— Begin Data to use —

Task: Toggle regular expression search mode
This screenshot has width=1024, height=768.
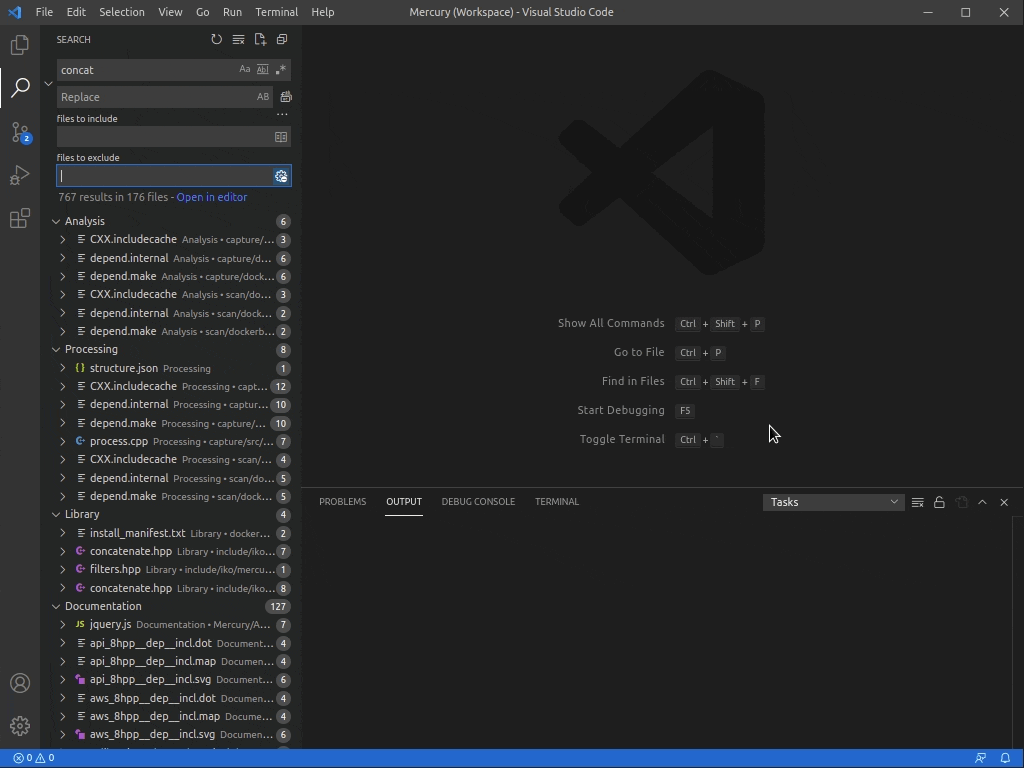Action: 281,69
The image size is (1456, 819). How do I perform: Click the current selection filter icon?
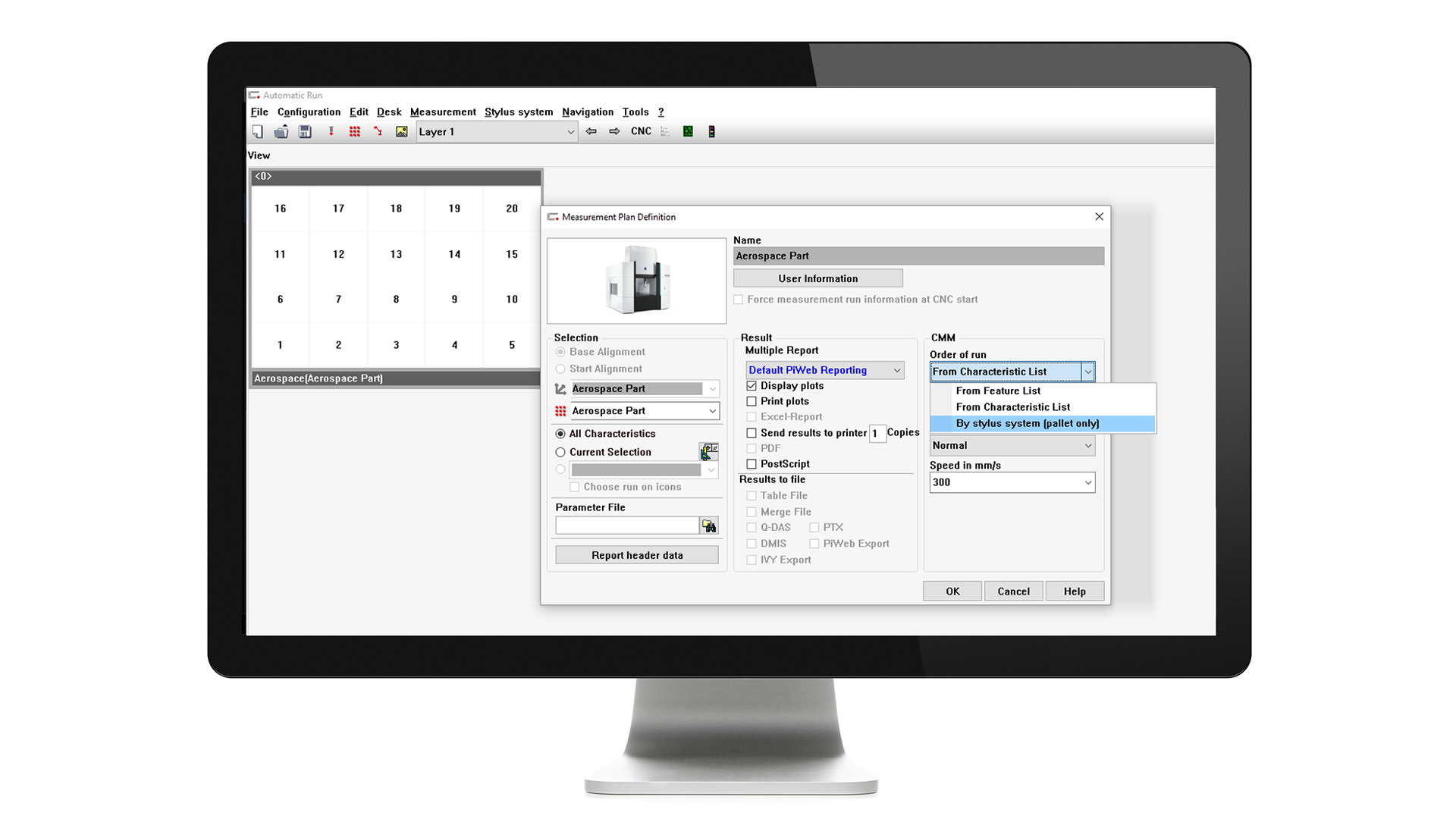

— End Data to use —
— Begin Data to use —

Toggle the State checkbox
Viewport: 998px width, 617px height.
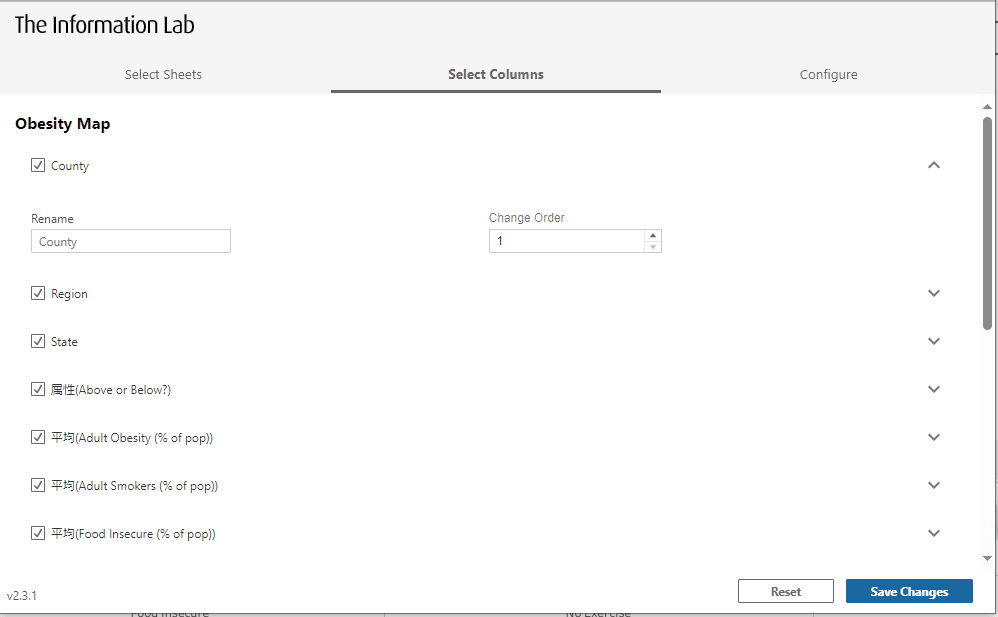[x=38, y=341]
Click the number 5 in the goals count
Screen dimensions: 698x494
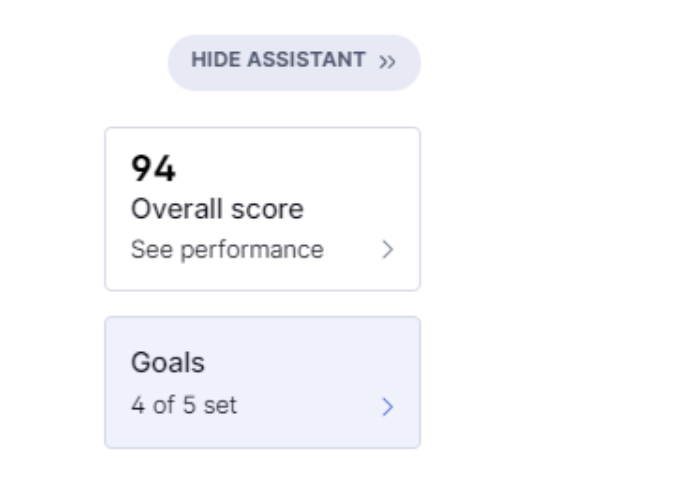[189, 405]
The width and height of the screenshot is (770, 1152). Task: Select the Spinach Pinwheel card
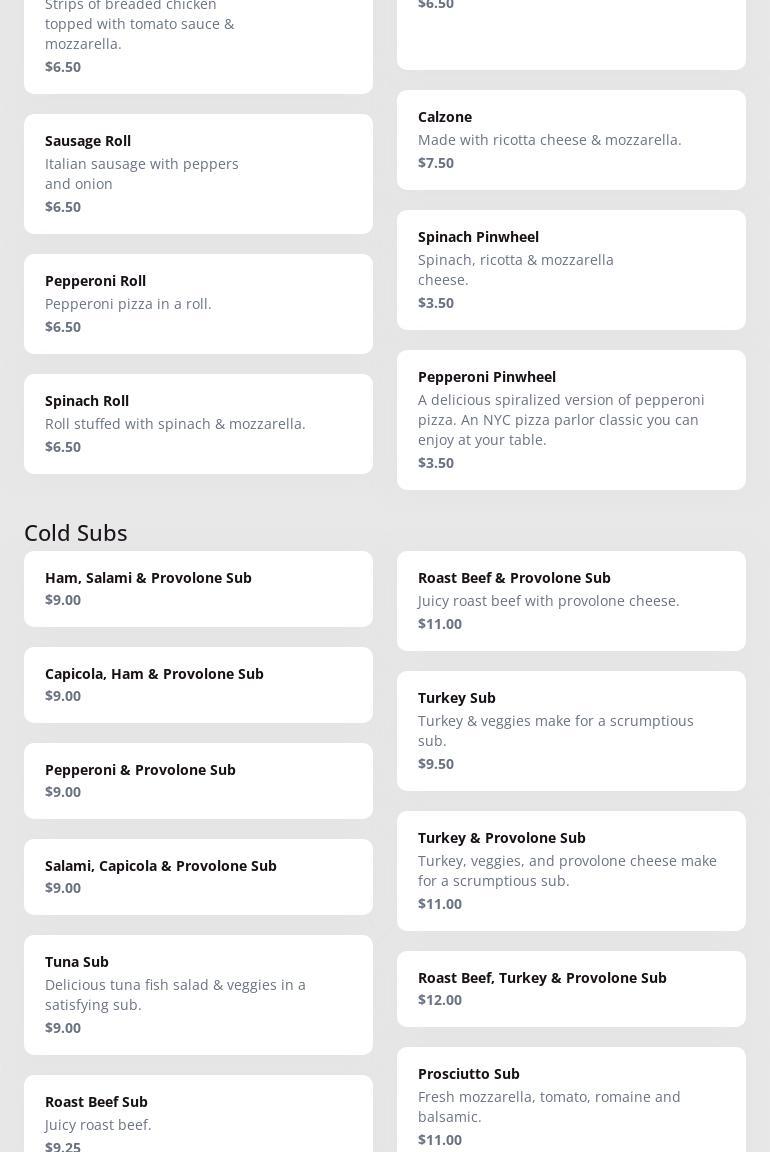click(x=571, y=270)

— End Data to use —
— Begin Data to use —

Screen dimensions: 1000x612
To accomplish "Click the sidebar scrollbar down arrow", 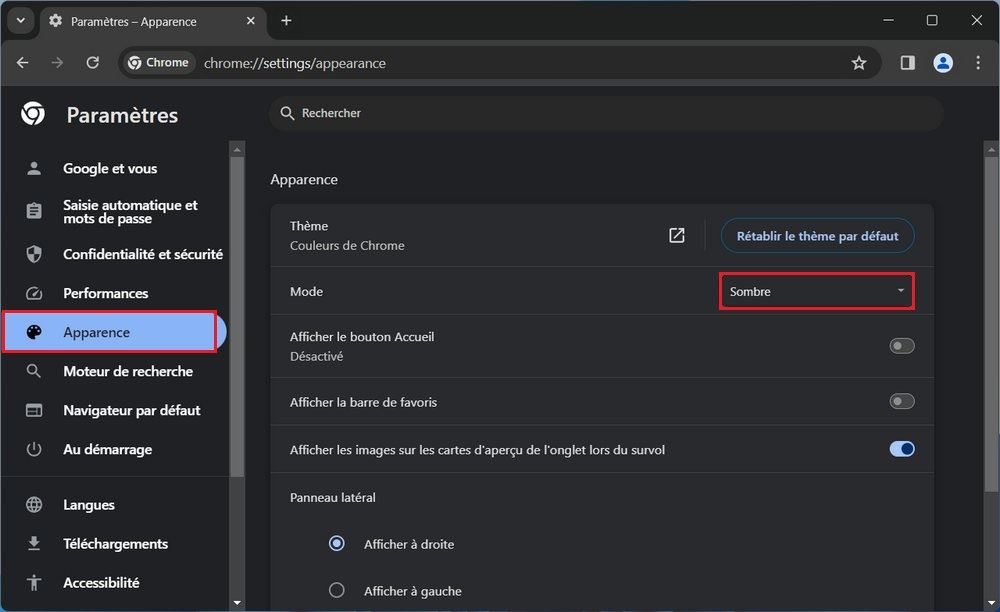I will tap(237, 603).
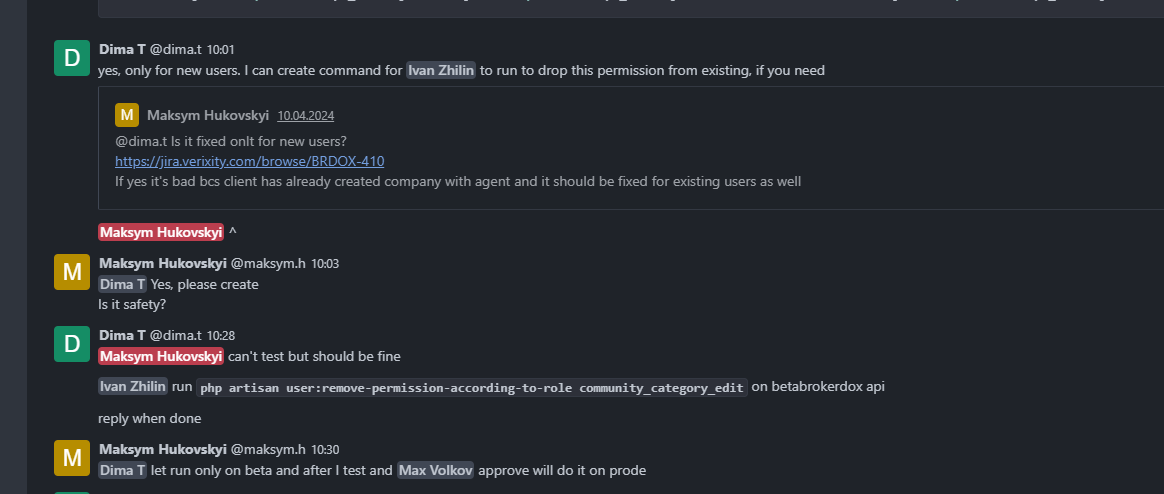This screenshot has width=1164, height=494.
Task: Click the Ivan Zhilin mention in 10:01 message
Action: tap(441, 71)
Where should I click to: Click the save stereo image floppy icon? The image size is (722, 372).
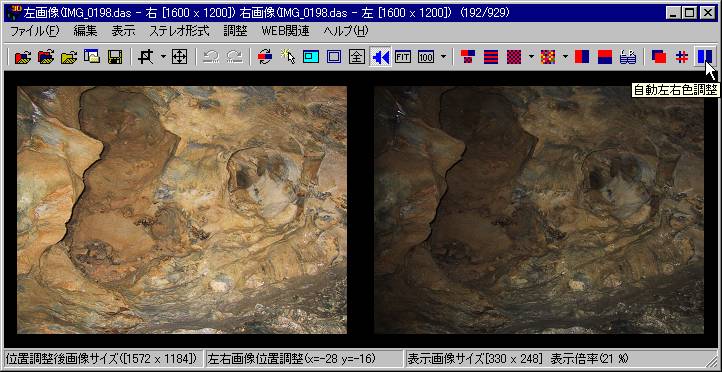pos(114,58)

— End Data to use —

## Set problem
Rewrite the part that opens with the line containing "Where should I" and closes with the line containing "pos(114,58)", swapping "floppy icon" for "disk icon" and keeping everything else the same. Leave the pictures out.

## Output of the exercise
Where should I click to: Click the save stereo image disk icon? The image size is (722, 372).
pos(114,58)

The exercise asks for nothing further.